Digital twins in aeronautics

Developing next generation digital twins using advances in aerodynamics, applied mathematics and computational statistics


The past decade has seen great strides within aeronautics. There has been a sustained effort towards electric propulsion, the deployment of more fuel-efficient aircrafts for commercial travel, and even new demand for urban aerial taxis. Across all these scales - large commercial aircrafts, medium sized jets and smaller vertical take-off and landing (VTOL) vehicles - safety, reliability, and efficiency continue to remain paramount. This is especially important given the recent string of aviation incidences involving fatalities. To ensure both existing machinery and new aviation concepts comply to stringent standards, there is a strong need for more physically representative digital twins of aircraft systems.

Explaining the science

Digital twins are computational representations of aeronautic assets that can be used to model, optimise and predict asset performance.

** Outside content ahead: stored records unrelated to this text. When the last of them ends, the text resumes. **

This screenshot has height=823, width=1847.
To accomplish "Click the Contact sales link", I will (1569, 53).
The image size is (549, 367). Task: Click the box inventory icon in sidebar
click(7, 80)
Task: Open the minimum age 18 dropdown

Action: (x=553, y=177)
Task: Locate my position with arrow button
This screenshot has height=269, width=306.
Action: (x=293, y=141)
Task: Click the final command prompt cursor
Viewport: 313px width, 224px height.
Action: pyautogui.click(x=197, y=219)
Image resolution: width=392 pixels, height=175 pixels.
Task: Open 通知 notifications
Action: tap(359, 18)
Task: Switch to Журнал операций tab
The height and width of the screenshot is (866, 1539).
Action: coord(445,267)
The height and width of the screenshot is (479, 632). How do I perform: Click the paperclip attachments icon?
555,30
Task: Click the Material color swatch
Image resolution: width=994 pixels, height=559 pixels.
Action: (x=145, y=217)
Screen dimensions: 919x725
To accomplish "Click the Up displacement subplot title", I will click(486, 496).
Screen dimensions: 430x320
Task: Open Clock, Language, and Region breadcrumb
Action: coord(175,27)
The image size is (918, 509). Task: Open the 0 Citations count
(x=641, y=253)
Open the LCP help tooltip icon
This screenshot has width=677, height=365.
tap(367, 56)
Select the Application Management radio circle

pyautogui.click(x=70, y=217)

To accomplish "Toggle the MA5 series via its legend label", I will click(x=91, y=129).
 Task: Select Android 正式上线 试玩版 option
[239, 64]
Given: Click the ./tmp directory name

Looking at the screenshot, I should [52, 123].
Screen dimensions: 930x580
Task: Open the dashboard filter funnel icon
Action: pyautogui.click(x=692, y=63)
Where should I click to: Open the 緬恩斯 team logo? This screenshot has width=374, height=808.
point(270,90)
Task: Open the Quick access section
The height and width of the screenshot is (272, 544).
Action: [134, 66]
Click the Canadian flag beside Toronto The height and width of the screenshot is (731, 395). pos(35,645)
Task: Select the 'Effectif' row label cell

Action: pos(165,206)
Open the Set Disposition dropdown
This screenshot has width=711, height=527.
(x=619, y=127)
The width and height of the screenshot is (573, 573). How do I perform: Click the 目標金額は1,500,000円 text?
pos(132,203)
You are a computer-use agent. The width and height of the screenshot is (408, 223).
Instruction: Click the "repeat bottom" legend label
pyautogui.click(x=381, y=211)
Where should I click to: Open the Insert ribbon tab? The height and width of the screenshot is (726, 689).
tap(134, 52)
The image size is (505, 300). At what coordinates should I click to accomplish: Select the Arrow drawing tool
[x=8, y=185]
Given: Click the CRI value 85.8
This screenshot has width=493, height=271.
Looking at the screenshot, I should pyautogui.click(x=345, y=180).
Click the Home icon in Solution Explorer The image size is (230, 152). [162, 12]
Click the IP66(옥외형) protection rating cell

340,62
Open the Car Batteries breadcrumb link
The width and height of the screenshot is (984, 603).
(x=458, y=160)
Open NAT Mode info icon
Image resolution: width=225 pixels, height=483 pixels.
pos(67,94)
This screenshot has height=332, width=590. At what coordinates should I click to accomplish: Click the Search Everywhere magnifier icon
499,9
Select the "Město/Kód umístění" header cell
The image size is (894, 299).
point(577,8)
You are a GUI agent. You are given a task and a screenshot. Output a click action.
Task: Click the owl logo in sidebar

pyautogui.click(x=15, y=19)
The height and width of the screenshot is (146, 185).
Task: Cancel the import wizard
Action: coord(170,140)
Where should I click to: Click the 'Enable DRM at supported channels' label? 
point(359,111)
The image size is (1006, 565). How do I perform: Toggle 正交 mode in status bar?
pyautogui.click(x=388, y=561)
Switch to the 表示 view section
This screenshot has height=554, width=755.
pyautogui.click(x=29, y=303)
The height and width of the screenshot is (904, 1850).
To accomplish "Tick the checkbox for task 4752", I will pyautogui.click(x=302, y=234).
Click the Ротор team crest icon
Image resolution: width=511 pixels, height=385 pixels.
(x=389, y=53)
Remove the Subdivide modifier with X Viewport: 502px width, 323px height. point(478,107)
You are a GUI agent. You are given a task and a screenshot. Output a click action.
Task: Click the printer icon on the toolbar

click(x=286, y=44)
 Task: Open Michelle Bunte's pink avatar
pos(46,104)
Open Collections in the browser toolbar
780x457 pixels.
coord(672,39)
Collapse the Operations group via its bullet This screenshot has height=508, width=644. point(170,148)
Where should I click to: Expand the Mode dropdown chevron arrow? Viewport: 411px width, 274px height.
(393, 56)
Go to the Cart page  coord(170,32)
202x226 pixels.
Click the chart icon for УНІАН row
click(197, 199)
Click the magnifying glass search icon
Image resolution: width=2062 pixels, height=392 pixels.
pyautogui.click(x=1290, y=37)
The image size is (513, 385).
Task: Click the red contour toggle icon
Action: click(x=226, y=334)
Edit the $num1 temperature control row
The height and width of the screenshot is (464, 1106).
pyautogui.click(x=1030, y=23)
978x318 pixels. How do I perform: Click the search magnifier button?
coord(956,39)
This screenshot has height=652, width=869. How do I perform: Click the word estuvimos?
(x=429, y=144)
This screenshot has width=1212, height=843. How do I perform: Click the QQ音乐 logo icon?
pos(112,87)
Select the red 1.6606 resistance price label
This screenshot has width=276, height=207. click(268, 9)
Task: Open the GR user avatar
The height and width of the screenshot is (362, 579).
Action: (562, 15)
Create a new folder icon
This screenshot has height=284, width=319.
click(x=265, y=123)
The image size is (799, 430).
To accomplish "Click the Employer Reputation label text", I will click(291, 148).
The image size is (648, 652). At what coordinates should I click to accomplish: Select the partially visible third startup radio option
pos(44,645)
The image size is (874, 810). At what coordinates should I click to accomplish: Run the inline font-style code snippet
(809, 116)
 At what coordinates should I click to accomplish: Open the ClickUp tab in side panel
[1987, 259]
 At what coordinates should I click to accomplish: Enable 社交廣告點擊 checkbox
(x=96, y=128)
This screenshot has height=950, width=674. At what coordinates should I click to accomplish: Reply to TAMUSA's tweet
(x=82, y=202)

More accurate digital twins permit engineers to flag potential issues, overhaul components and even re-design components well before any flight risks emerge. However, to usher in a new era of digital characterisation of such complex systems, a deeper understanding of underlying aerothermodynamics and aeroelasticity has to be paired with machine learning methods, ensuring the digital tools can be trusted.

Project aims

The project has three main 'prongs':

First, the predictive capabilities of state-of-the-art computational flow-physics modeling needs to be established, i.e., where can we trust computational fluid dynamics (CFD) simulations and where can we not? As component and sub-system design and analysis are increasingly dependent on CFD, methods for quantifying the flow regimes (and boundary conditions) where CFD can be trusted needs to be rigorously ascertained. Techniques combining multi-fidelity modeling and machine learning underpin the research methods here. 

Second, there has to be a greater effort to leverage existing sensor network data from engines and aircrafts. Rather than treating the sensors and their data in isolation, there needs to be a more cohesive and unified instrumentation-based model that can be used for prognosis, diagnosis, risk mitigation and performance assessment. To fill in the blanks (sensors networks in aeronautics are in general sparse), machine learning tools will be paired with data from the sensors and a physics-rooted understanding of the system.

Third, the development of new methodological thrusts within the remit of Gaussian process regression, deep neural networks, subspace-based dimension reduction, polynomial multi-fidelity approximation and classification will be required. These machine learning ideas are pivotal to achieving the aforementioned objectives - necessitating both the generation of new theoretical ideas whilst ensuring their practical computational implementation - aimed at more physically accurate digital twins in aeronautics. 


Application areas include: aircraft engines, airplane wings and micro air vehicles (drone).